都内のとあるライブハウスでは、謎の天才ピアニストBABYがライブ演奏中。客席は一杯なのに、開演10分でライブは終了してしまう。
実はBABYの正体は、ペルソナ総合医療センターの産科医・鴻鳥サクラ(綾野剛)。そんなサクラを、救急車から妊婦の受け入れ要請の連絡が入ってとまどう新米産科医の下屋加江(松岡茉優)が電話で呼び出していたのだ。
受け入れ要請の妊婦は、産科検診を受けず、妊娠週数も不明の「未受診妊婦」だった。未受診妊婦はリスクが高すぎる。
 
万一、感染症などがあれば、医療スタッフにとっても他の患者にとっても、極めて危険な患者となる。しかし「未受診なのは母親のせいで、お腹の赤ちゃんに罪はない」と、サクラは新生児科にも受け入れ体制を組むように要請。新生児科のリーダー・今橋貴之(大森南朋)が、躊躇する白川領(坂口健太郎)らを抑え、受け入れを決める。
さらに、サクラは、未受診妊婦のフォローのために、メディカルソーシャルワーカーの向井祥子(江口のりこ)にも来てもらうように指示。そこへ、ベテラン助産師の小松留美子(吉田羊)も駆けつける。
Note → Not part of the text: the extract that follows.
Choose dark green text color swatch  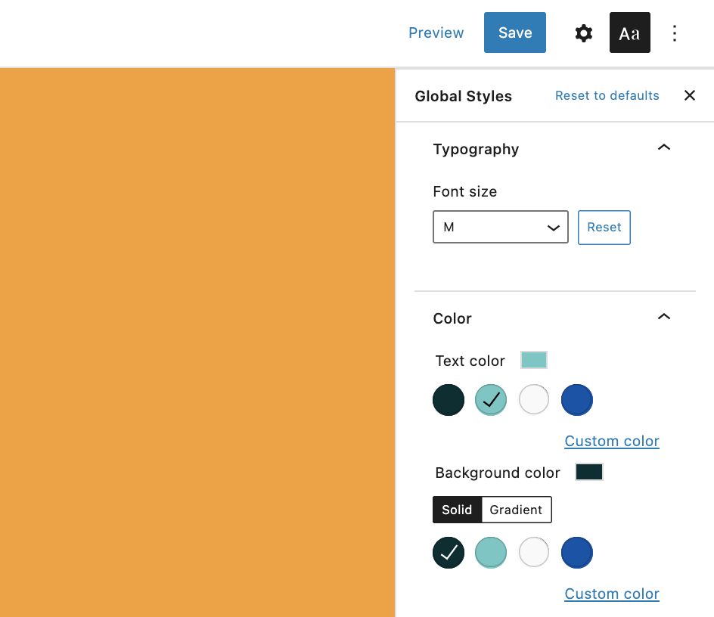[x=449, y=400]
──果たして緊急搬送されて来た未受診妊婦・夏希は無事に出産できるのか。サクラと周産期医療のチームプレーで奇跡を起こすことができるのか──?
引用/TBS金曜ドラマコウノドリ

未受診妊婦の現実

記念すべき第1話は「未受診妊婦の話」でした。

妊娠が病気でないだけに、どうして検診を受けないといけないのか

または、お金がないのにどうやって検診を受けたらいいのか・・・

信じていたはずの彼氏に見放され、それでもどんどん大きくなっていくお腹、妊娠を受け止めたくない、怖い、不安という現実が母親の矢野さん(未受診妊婦)から伝わってきました。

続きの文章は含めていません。